The bill also reduces an annual levy on medical device manufacturers and replaces an excise tax on cosmetic surgery with a 10 percent excise tax on indoor tanning salons.
Reid retained one proposal that emerged from negotiations between liberal and centrist Democrats: the creation of multi-state, nonprofit health insurance plans that would be negotiated by the federal Office of Personnel Management, which manages the Federal Employees Health Benefits Program, as an alternative to the traditional insurance plans that would be offered under the bill.
The new language also includes vouchers for some middle-income people to purchase health coverage on the new insurance exchange rather than from their employers if they earn too much to exempt from the individual mandate to buy insurance but not enough to qualify for federal subsidies. The so-called “free choice” provisions are based on a proposal by Sen. Ron Wyden (D-Ore.).
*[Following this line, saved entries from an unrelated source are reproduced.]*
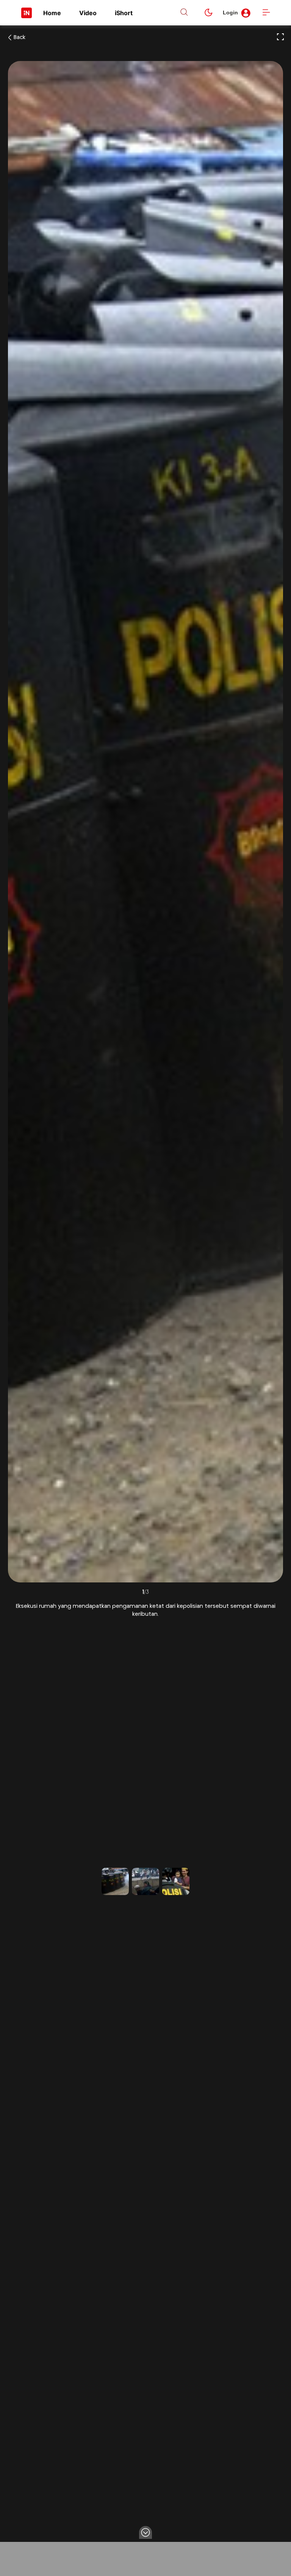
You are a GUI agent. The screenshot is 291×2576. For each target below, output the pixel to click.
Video (88, 13)
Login (230, 12)
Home (52, 13)
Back (19, 37)
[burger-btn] (266, 13)
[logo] (26, 12)
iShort (124, 13)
Small-business advocates such as Sens. Mary Landrieu (D-La.) and Blanche Lincoln (D-Ark.) – who, with Nelson, were among the toughest sells in the Democratic caucus – won a concession that would provide workers at small firms with more generous and more immediate financial assistance.
A group of freshman Democratic senators, many of them also centrists, won the inclusion of more aggressive cost-containment measures based on those already in the bill. Under the manager’s amendment, cost-containment pilot projects would ramp up more quickly and the Department of Health and Human Services would have greater authority to expand those programs without additional legislation.
Reid cut provisions from the bill that would have prevented a 21.5 percent cut in doctors’ Medicare fees and replace it with a one-year hike. The House-passed measure includes a fix for 2010, however, and the defense spending bill approved by the Senate Saturday postpones the cut, which would kick in on Jan. 1, for two months. Reid told reporters that physician groups requested the change on the grounds that they want a permanent fix to their payment issues enacted in separate legislation.
Walter Alarkon contributed to this report
This story was updated at 12:15 p.m.